Extracted data entries

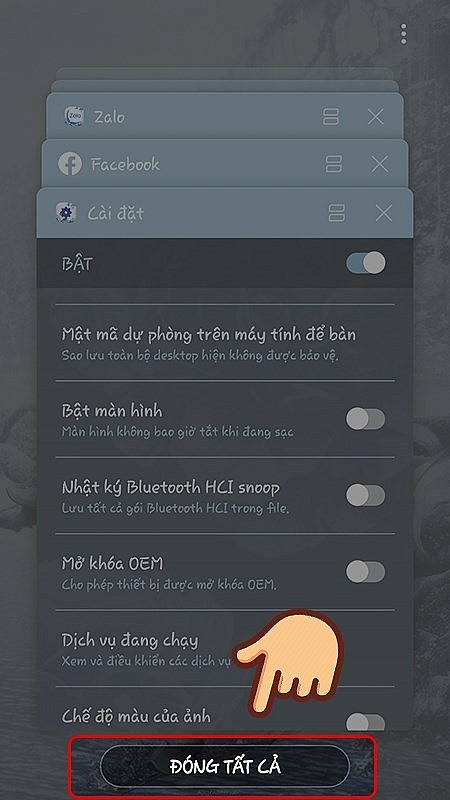Tap the Facebook app icon
The width and height of the screenshot is (450, 800).
70,164
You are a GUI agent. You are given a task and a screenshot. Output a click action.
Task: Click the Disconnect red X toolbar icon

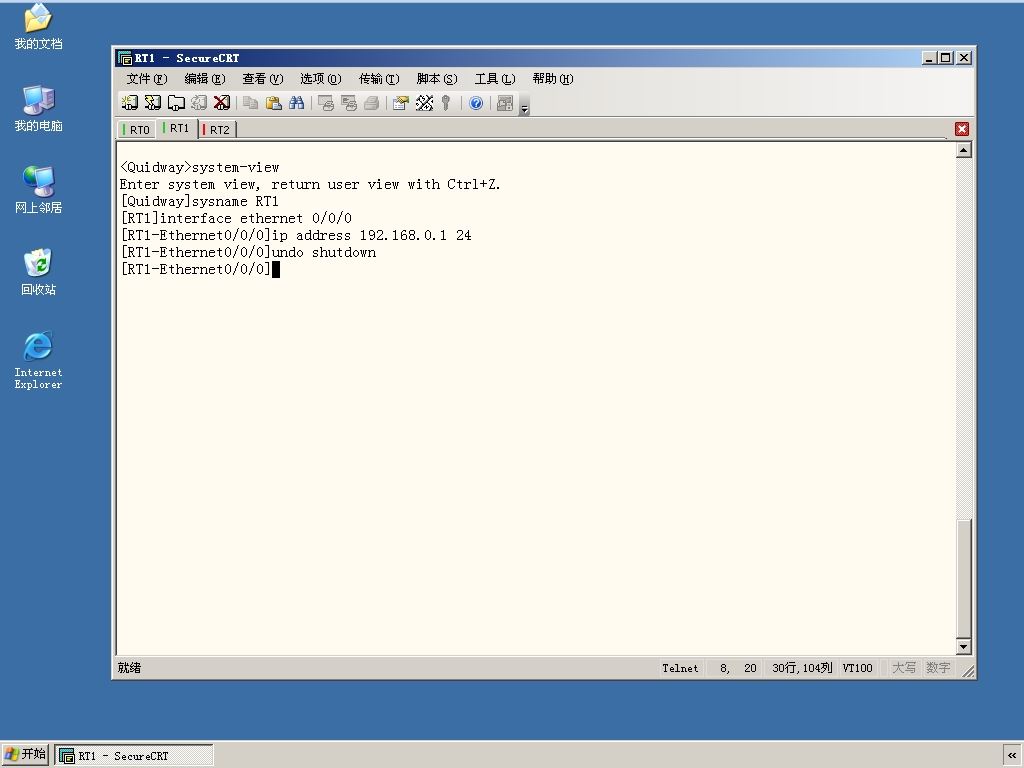(222, 103)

• Task requirements:
Take the line with "You are a GUI" and every line after it through the end of the data, and write only them out exactly, leaving out the pictures.

• Result for this exercise:
You are a GUI agent. You are given a task and a screenshot. Output a click action.
Task: Click the Disconnect red X toolbar icon

(222, 103)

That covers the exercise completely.